*Excerpt:*
They have proposed a number of steps to “suppress and contain transmission of Covid-19 to buy additional time to achieve the levels of vaccine coverage needed to limit the health and social harm caused by the current pandemic.”
They would enhance Covid-19 control in groups who experience deprivation and marginalisation.
This would include leadership of Covid-19 control programmes by members of those communities with wider engagement with local community leaders (of all ages) that people trust and a new dedicated Covid-19 strategy for Pasifika and for Māori.
But they would also put considerable focus on borders and testing.
Testing should be expanded to rapid anti-gen testing for people crossing the border for other groups, including all essential and permitted workers along with populations that experience marginalisation such as those in transitional housing “potentially through mobile and door to door outreach services.”
They also propose widespread vaccine mandates.
These would include “essential and permitted workers in Auckland who travel across the Auckland border or are managing this border, notably police; public-facing workers in Auckland, including retail, food and beverage workers, and those who work in the police, corrections, armed forces, and other security-based occupations and all healthcare and aged care workers across NZ (but especially Auckland).”
And they also said the Government should Indicate that vaccine mandates will be required for a wide range of settings as soon as a valid certificate system can be implemented, notably indoor public places (e.g., cafés, restaurants, theatres, music venues, nightclubs, gyms, faith-based meetings), air travel, and organised events (e.g., music festivals).

*Parts of the exercise:*
[a] Can you rewrite the paragraph beginning "These would include" in the Covid-19 proposals excerpt as a short list of the worker groups it names for vaccine mandates?
[b] Which indoor public places does the Covid-19 proposals excerpt give as examples of settings where vaccine mandates would be required?

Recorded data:
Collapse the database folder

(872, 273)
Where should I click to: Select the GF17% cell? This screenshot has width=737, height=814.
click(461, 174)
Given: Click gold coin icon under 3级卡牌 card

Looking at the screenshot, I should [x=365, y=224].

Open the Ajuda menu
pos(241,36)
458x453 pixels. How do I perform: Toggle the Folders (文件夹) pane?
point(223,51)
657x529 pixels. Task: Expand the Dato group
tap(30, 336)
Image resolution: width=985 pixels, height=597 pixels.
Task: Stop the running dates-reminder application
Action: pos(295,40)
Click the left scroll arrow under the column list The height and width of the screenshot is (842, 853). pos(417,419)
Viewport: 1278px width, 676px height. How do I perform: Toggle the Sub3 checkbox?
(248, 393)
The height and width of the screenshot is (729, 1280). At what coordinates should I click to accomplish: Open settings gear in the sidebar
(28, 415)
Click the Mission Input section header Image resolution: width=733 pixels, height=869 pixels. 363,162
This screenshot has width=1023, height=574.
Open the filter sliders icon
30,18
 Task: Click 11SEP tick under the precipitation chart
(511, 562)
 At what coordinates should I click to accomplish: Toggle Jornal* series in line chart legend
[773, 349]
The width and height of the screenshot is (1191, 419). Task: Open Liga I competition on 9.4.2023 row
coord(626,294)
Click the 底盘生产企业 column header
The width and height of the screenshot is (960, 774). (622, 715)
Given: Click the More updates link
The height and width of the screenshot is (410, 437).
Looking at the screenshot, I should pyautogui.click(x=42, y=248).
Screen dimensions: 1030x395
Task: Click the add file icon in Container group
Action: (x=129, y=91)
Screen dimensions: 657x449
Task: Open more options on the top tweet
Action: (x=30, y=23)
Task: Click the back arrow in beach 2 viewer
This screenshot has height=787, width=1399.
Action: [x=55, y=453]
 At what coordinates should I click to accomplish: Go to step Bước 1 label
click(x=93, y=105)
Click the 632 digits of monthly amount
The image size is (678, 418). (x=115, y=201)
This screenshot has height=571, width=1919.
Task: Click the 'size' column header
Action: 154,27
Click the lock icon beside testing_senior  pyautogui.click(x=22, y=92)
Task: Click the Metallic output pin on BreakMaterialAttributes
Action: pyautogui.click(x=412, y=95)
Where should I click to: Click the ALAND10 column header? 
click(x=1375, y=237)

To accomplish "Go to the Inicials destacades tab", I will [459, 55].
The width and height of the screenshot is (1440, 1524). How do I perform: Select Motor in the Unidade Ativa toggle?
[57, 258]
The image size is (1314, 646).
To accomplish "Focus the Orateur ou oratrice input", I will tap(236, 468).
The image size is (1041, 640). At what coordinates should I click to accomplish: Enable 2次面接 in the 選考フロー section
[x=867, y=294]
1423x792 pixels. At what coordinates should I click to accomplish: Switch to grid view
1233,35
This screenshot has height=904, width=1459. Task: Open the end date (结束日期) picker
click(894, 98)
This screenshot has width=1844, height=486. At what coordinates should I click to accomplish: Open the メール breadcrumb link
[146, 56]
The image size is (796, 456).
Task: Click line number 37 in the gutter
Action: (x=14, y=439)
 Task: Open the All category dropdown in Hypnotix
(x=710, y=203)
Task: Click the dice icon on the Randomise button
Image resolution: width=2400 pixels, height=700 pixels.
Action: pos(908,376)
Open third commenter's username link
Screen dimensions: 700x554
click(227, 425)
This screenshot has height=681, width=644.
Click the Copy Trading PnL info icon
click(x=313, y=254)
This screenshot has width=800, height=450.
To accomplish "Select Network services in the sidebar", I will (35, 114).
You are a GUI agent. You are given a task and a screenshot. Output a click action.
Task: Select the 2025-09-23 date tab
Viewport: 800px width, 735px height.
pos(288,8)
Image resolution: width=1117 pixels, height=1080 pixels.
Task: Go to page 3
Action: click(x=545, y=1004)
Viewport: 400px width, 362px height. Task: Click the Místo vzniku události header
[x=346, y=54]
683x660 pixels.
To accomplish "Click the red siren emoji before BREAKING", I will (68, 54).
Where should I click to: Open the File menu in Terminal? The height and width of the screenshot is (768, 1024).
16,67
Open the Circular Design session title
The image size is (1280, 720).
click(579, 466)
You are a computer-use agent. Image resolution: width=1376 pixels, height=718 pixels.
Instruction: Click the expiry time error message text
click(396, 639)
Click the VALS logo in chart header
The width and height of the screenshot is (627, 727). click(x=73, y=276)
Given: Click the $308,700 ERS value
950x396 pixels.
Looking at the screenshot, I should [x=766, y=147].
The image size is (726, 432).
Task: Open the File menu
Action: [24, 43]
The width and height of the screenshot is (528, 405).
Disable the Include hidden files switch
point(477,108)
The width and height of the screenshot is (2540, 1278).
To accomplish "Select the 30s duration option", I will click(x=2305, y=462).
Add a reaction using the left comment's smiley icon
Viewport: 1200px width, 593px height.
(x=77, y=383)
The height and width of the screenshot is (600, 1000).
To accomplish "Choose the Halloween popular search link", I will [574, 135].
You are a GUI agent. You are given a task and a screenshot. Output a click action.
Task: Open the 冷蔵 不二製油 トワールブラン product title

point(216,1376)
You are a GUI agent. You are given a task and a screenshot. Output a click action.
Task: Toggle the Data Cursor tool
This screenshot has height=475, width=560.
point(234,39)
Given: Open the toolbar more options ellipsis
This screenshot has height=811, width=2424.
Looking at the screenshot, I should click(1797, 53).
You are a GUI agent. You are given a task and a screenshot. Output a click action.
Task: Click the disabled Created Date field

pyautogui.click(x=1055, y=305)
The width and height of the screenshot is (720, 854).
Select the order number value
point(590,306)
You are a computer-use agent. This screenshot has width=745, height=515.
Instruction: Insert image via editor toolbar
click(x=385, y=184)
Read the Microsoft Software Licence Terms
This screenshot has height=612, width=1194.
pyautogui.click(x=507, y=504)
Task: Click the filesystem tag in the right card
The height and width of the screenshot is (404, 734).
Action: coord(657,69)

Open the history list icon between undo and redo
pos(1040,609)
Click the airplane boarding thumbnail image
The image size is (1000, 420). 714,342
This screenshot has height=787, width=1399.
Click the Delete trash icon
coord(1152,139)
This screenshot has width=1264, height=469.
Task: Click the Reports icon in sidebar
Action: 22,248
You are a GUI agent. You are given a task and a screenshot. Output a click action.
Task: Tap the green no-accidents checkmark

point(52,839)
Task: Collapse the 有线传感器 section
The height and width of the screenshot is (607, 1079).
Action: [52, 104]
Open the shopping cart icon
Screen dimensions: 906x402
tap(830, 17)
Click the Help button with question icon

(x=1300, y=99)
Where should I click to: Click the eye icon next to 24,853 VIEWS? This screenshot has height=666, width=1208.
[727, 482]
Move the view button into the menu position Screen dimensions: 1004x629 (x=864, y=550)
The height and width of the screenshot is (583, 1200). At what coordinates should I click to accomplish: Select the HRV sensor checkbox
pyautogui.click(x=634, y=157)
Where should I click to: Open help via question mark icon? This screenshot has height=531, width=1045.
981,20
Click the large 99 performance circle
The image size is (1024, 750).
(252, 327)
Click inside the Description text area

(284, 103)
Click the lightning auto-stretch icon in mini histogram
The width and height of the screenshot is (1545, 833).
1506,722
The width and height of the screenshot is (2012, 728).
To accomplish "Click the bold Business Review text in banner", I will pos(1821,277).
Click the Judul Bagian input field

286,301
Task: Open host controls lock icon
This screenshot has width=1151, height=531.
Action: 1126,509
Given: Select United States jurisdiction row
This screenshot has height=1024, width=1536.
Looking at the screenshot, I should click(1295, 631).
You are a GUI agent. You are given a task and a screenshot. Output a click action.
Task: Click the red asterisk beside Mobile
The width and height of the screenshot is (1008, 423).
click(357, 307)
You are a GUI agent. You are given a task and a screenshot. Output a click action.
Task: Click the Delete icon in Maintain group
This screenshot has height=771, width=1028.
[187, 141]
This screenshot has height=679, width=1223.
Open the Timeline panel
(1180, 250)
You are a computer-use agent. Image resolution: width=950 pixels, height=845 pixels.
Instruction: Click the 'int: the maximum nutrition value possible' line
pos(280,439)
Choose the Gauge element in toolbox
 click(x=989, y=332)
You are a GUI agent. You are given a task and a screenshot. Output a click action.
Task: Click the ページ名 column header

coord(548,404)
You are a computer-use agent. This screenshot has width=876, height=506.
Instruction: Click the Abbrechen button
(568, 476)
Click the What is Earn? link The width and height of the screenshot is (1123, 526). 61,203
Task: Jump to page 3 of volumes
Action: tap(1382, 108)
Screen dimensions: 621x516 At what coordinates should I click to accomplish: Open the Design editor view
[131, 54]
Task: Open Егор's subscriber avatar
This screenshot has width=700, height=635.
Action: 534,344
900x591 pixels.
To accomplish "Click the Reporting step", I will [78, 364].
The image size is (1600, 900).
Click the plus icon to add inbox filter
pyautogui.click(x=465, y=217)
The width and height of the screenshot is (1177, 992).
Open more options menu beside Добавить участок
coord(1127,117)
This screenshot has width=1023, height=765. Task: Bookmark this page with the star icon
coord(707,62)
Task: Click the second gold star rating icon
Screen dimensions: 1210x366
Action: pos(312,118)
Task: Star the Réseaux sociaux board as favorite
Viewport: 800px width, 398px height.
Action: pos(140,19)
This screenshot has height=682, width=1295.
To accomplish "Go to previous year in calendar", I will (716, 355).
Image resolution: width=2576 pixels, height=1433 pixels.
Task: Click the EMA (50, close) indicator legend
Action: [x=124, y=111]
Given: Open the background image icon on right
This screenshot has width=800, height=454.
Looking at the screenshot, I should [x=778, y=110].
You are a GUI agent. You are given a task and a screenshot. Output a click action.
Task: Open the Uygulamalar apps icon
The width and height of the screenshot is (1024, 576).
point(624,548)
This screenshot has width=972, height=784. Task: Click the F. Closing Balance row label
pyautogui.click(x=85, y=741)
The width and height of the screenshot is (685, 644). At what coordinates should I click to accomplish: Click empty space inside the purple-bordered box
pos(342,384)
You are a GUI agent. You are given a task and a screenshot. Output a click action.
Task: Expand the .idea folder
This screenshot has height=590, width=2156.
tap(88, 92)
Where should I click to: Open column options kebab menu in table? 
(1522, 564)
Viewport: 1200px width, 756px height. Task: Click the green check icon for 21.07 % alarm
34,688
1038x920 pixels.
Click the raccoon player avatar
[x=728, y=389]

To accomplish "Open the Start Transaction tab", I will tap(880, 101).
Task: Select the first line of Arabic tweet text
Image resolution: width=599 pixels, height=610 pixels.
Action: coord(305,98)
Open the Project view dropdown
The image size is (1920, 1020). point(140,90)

*Answers:*
[a]
- Essential and permitted workers in Auckland who cross the Auckland border or manage it, notably police
- Public-facing workers in Auckland, including retail, food and beverage, police, corrections, armed forces and other security-based occupations
- All healthcare and aged care workers across NZ, especially in Auckland

[b]
- Cafés
- Restaurants
- Theatres
- Music venues
- Nightclubs
- Gyms
- Faith-based meetings